- Te 15 "trójek" nie wystarczyło z racji tego, ponieważ Asseco rzucało na tym samym procencie z dystansu. Gospodarze bardzo zagęszczali strefę podkoszową, co utrudniało nam grę, dlatego ta liczba rzutów z dystansu była taka duża. Tak naprawdę nie było wyjścia, trzeba było rzucać - mówił po meczu trener Wojciech Kamiński. Goście w całym meczu oddali aż 30 rzutów za trzy i zanotowali całkiem niezłą, 50-procentową skuteczność. Znacznie gorzej było w rzutach za dwa, bo na 31 prób - radomianie trafili tylko 11.
- Mieliśmy otwarte pozycje na dystansie i powinniśmy rzucać. Czasami zamiast oddawać kolejne próby to zaczęliśmy bez sensu kombinować, dlatego stąd ta słaba skuteczność za dwa. Pod koszem Asseco było zawsze trzech, czterech zawodników i to nam utrudniało zadanie - podkreślał trener Kamiński.

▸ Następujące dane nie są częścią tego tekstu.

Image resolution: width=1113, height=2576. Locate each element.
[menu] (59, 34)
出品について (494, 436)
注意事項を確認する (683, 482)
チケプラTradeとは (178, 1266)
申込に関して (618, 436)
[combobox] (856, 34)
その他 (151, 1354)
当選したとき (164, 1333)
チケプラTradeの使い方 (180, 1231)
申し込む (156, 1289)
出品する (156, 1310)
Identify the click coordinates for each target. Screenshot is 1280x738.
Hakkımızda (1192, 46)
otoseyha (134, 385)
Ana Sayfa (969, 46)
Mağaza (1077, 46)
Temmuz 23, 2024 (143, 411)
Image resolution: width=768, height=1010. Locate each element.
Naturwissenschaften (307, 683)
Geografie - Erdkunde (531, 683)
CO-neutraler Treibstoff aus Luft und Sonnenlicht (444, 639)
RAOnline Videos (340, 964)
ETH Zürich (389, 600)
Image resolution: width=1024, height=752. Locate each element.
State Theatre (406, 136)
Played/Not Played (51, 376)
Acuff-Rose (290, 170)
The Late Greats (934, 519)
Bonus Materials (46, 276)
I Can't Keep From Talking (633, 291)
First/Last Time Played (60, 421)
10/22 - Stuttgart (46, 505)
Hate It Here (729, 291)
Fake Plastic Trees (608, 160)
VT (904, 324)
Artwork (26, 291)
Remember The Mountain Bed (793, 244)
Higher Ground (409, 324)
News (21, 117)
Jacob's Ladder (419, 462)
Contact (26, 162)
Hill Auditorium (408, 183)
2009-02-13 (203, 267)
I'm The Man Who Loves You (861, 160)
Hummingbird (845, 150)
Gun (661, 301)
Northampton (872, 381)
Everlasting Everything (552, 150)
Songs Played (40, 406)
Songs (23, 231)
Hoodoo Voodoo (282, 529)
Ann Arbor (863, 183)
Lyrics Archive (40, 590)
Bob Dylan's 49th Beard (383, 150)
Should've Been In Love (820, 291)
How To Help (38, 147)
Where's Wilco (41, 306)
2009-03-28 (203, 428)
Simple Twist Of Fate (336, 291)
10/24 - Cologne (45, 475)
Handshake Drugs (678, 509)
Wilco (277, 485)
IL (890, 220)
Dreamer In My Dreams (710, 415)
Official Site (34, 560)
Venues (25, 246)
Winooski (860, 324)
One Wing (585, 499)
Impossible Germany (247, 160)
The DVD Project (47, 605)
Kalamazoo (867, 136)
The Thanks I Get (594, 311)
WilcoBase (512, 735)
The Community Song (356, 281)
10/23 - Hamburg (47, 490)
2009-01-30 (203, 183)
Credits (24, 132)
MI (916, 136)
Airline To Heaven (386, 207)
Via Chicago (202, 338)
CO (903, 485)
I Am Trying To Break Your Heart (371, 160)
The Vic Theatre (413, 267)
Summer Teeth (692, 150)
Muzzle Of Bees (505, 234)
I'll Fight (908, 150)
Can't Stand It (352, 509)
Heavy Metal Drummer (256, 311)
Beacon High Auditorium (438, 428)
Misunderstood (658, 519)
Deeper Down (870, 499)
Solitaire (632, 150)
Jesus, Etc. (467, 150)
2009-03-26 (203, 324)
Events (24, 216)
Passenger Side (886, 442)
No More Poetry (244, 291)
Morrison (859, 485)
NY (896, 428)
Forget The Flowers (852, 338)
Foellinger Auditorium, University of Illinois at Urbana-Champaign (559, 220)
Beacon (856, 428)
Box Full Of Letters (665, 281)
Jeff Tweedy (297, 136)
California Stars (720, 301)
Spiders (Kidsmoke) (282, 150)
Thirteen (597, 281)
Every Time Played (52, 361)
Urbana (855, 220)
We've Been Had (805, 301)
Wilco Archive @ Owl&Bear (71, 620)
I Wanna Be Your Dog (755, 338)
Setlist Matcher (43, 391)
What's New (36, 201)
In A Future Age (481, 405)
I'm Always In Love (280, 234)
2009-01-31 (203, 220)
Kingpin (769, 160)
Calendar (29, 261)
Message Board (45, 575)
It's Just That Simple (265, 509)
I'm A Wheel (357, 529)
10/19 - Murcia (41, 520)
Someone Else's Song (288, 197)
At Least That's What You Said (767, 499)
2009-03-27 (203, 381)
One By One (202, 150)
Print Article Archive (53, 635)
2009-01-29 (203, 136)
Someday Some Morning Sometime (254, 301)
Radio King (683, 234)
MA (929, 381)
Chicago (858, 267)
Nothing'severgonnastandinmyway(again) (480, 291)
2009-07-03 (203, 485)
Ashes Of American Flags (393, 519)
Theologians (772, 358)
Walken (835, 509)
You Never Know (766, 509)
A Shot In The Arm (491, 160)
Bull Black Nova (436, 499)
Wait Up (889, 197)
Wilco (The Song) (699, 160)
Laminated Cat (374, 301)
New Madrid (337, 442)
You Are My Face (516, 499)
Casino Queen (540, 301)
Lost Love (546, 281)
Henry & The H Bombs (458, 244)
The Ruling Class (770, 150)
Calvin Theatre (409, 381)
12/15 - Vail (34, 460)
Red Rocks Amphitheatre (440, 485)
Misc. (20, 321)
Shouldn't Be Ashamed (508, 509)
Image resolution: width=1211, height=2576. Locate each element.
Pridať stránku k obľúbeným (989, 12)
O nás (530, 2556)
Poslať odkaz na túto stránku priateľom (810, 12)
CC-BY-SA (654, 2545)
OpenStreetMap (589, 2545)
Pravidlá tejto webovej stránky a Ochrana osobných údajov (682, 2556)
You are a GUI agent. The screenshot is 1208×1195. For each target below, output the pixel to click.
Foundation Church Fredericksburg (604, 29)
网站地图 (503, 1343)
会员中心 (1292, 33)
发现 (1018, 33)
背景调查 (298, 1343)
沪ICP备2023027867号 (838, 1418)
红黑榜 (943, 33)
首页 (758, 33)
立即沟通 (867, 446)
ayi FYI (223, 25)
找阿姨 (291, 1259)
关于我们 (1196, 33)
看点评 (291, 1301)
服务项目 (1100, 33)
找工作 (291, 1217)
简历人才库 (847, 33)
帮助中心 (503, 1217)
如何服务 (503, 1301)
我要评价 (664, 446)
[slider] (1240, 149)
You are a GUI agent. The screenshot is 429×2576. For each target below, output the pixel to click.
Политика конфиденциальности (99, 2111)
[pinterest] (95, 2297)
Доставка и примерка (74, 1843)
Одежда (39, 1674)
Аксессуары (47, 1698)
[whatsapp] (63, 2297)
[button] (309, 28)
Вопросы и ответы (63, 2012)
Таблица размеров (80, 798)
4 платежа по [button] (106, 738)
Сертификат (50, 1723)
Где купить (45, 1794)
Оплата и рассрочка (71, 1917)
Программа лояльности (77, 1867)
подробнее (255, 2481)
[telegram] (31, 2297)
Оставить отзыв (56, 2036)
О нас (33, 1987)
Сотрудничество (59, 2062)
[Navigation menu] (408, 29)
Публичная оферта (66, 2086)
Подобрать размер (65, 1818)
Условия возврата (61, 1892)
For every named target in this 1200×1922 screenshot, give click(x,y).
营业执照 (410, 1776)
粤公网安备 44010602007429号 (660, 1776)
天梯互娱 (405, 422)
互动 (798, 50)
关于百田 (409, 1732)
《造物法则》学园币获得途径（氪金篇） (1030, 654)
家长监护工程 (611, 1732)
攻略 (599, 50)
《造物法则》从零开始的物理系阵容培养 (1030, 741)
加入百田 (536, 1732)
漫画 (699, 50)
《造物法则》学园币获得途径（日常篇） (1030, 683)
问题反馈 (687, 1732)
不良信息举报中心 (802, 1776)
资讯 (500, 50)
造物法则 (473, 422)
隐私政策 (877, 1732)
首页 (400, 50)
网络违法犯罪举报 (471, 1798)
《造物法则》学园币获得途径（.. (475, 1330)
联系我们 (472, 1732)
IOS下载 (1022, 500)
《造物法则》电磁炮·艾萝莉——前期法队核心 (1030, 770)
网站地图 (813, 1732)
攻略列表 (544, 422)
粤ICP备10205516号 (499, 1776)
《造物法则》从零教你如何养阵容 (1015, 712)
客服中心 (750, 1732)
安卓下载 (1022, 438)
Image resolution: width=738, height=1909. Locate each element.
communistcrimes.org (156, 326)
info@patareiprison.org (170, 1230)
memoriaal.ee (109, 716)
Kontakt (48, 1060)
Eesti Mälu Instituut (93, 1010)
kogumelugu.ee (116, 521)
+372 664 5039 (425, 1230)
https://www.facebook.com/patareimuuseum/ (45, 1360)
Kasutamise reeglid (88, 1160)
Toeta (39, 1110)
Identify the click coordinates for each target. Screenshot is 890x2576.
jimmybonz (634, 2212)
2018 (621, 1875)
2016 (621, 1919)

Szkoleniowiec podkreślał dość słabą postawę rozgrywających, którzy nie dość, że popełnili razem 11 strat, to jeszcze nie potrafili zatrzymać A.J. Waltona, którzy rzucił 18 punktów oraz miał 12 asyst. - Gdy rozgrywający popełniają tyle strat to trudno jest w ogóle myśleć o zwycięstwie. Nie ma co się oszukiwać. Walton był za szybki dla naszych obrońców i praktycznie w pojedynkę prowadził z nami grę i to na pewno jest nasz błąd - dodawał trener Kamiński.